═══ Records ═══
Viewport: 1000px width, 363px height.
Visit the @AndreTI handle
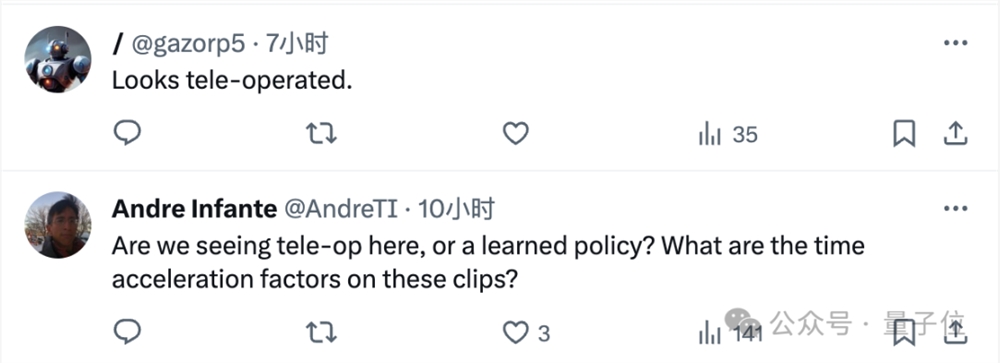(x=341, y=209)
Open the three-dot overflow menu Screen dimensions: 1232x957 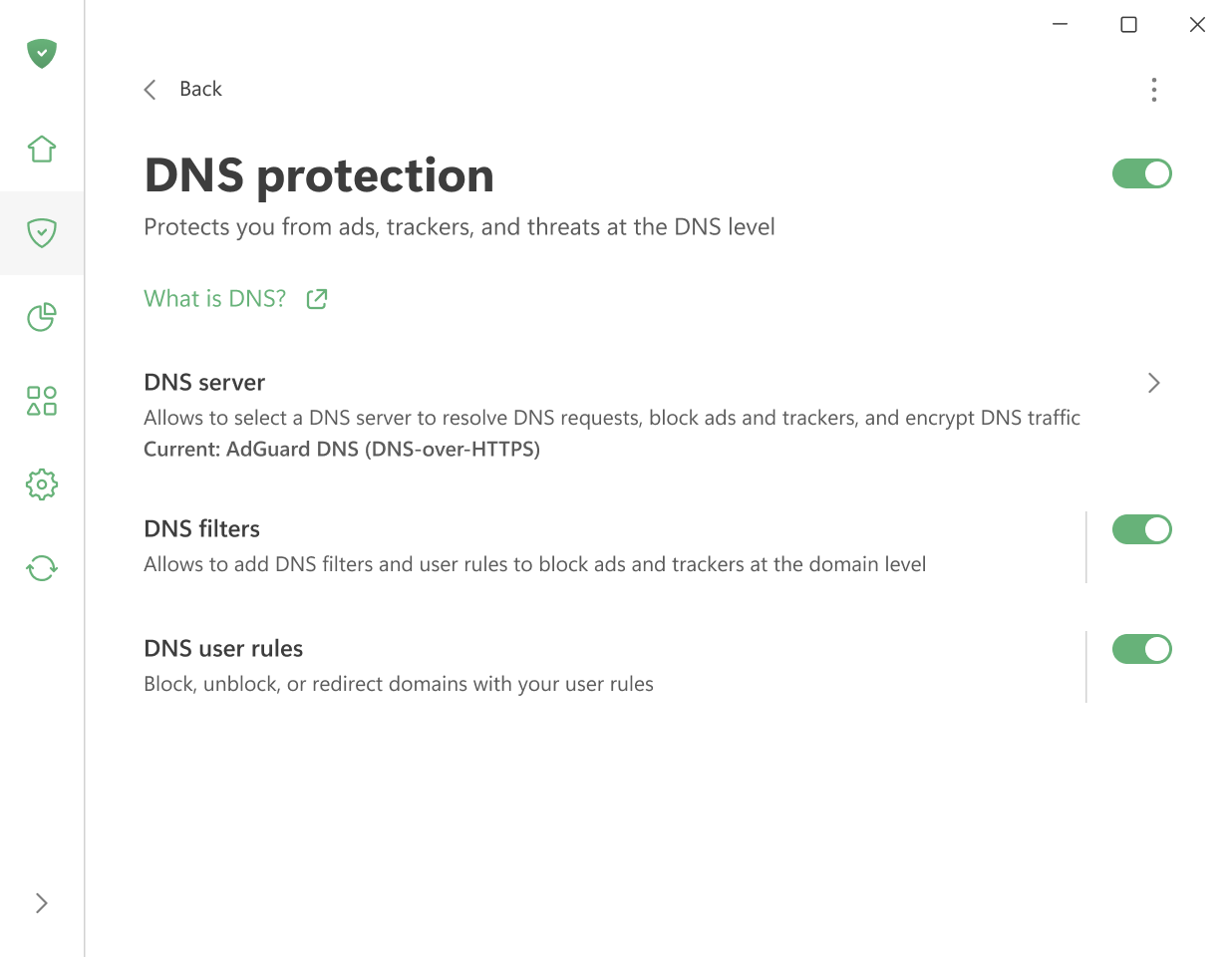tap(1153, 90)
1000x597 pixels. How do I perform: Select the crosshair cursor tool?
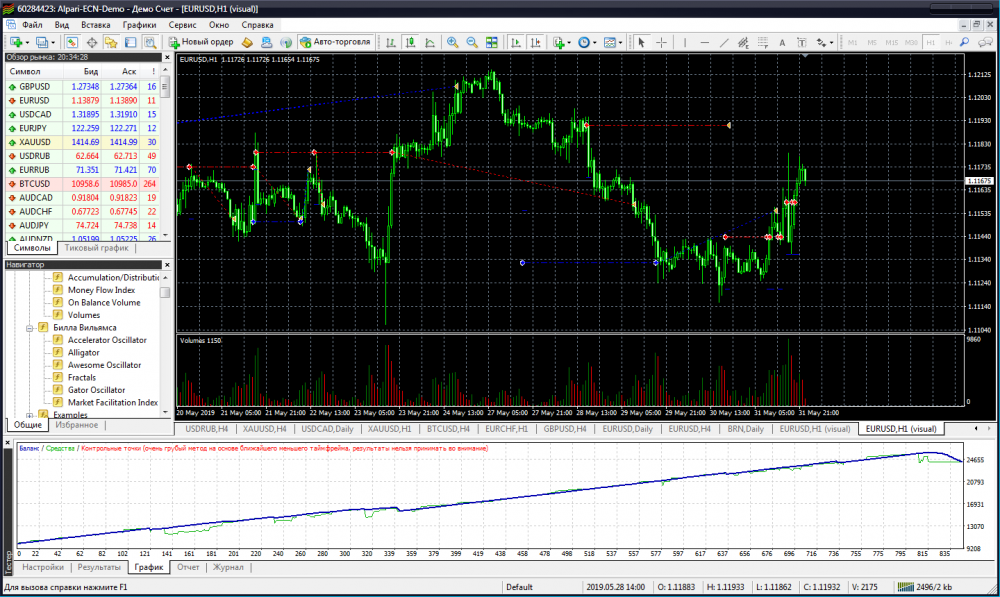point(661,42)
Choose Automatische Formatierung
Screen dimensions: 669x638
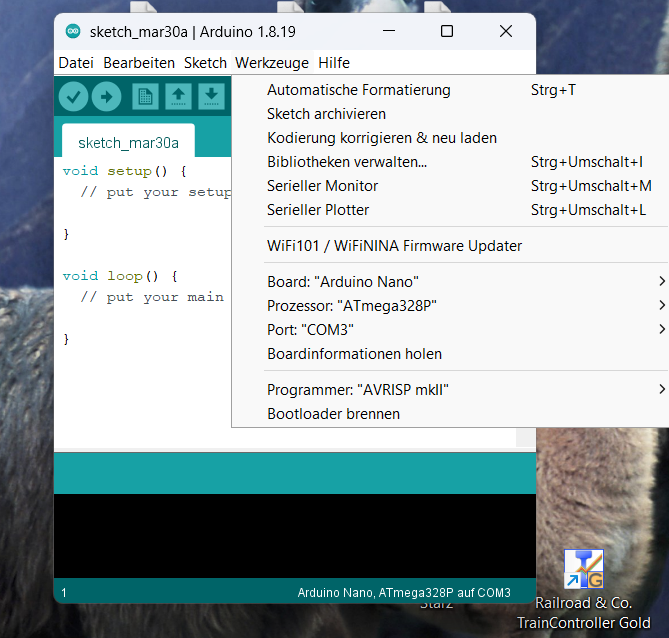point(359,90)
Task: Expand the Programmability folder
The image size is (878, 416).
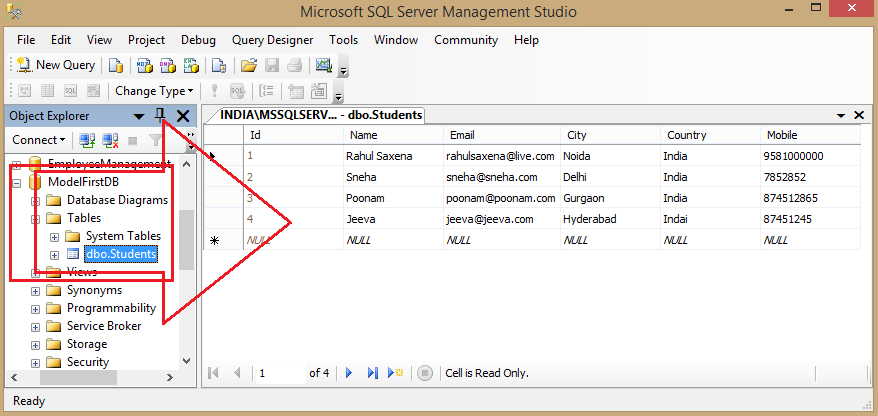Action: click(x=35, y=308)
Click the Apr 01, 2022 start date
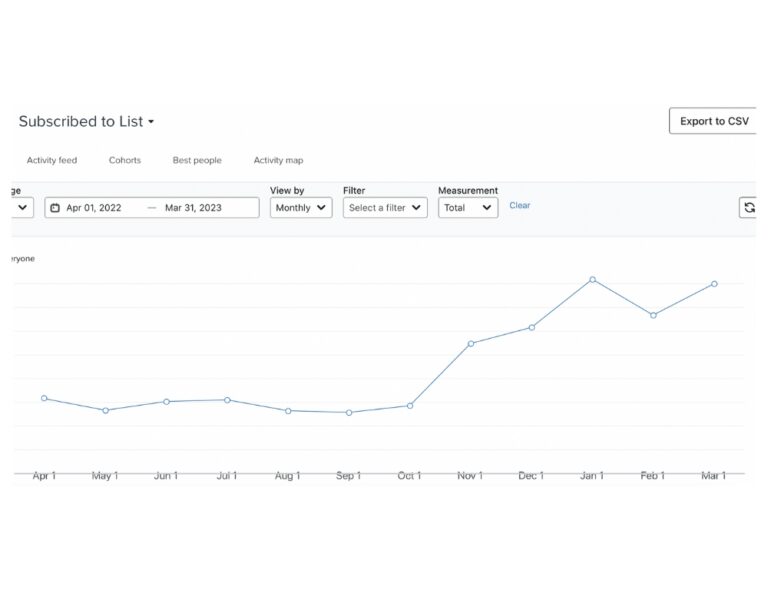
═══
### Prompt
Skip the pictures. Write out exactly the lines from the one with "Choose Automatische Formatierung" through the last line of the listing, both ends included, and nothing more.

### Answer box
Choose Automatische Formatierung
Screen dimensions: 669x638
point(359,90)
Task: Expand the Programmability folder
The image size is (878, 416).
Action: click(x=35, y=308)
Click the Apr 01, 2022 start date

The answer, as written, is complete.